Please lay out the listing as a two-column CSV with the headers text and answer, starting at the line that has "You are a computer-use agent. 699x393 pixels." and stopping after the line that has "Looking at the screenshot, I should (40, 26).". Give one row per answer, put each field in quotation marks with line breaks replaced by spaces, and leave the pictures out.

_Provided information_.
--- Start ---

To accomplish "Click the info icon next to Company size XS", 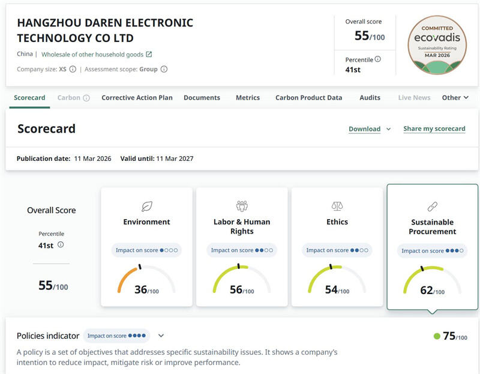I will 73,69.
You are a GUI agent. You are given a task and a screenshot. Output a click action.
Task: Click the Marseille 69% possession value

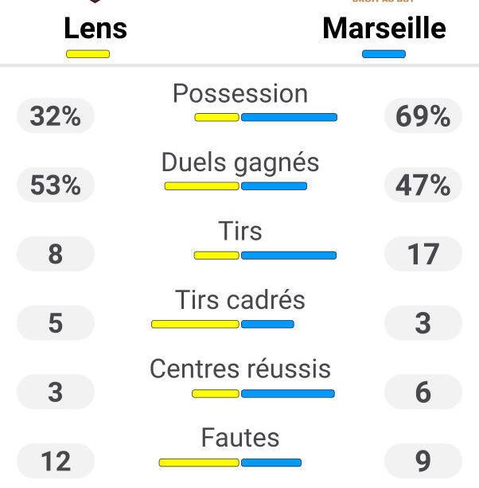(423, 117)
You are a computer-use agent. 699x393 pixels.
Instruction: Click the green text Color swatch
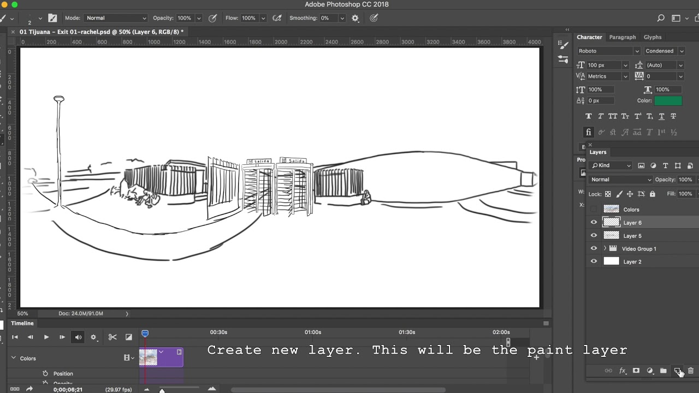click(x=668, y=100)
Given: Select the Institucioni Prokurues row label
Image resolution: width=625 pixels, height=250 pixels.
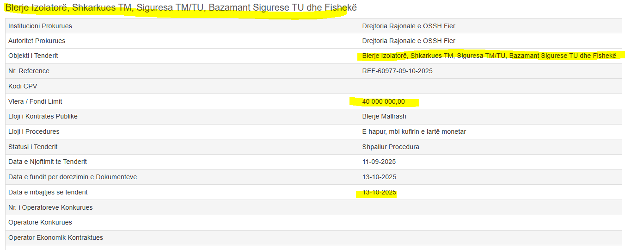Looking at the screenshot, I should (40, 26).
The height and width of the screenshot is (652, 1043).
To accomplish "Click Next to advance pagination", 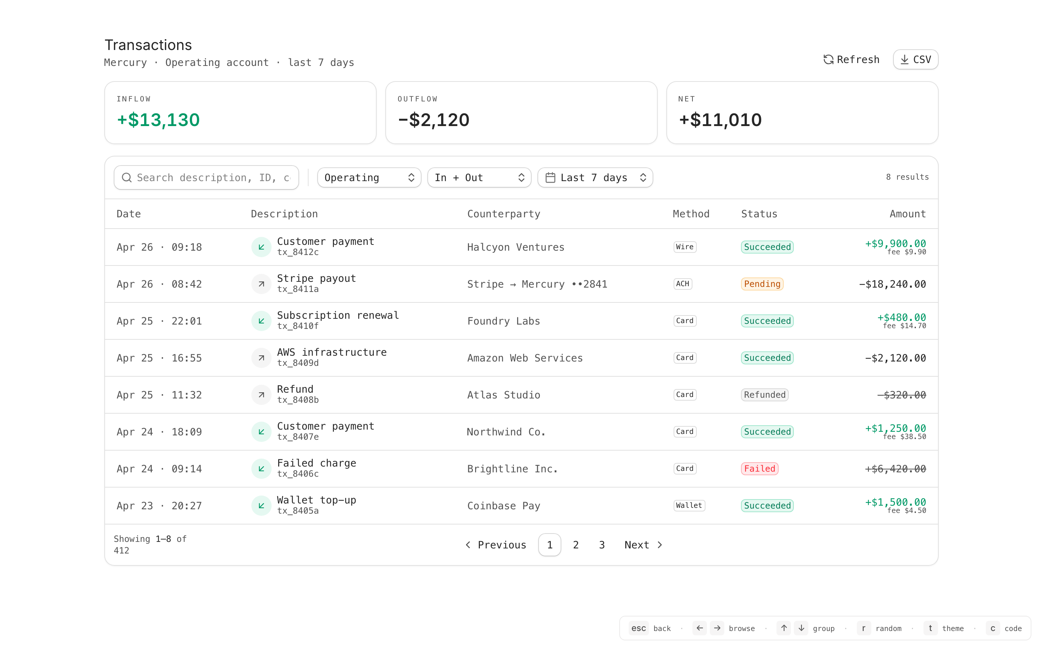I will [643, 545].
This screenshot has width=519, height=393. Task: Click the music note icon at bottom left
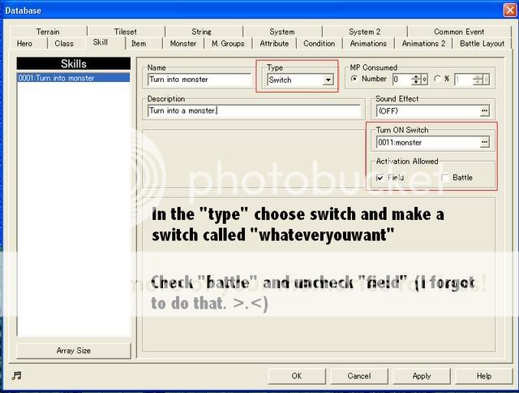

--- End ---

_Final answer_.
text,answer
"You are a computer-use agent. 699x393 pixels. Instruction: Click the green text Color swatch","click(x=668, y=100)"
"Given: Select the Institucioni Prokurues row label Image resolution: width=625 pixels, height=250 pixels.","Looking at the screenshot, I should (40, 26)."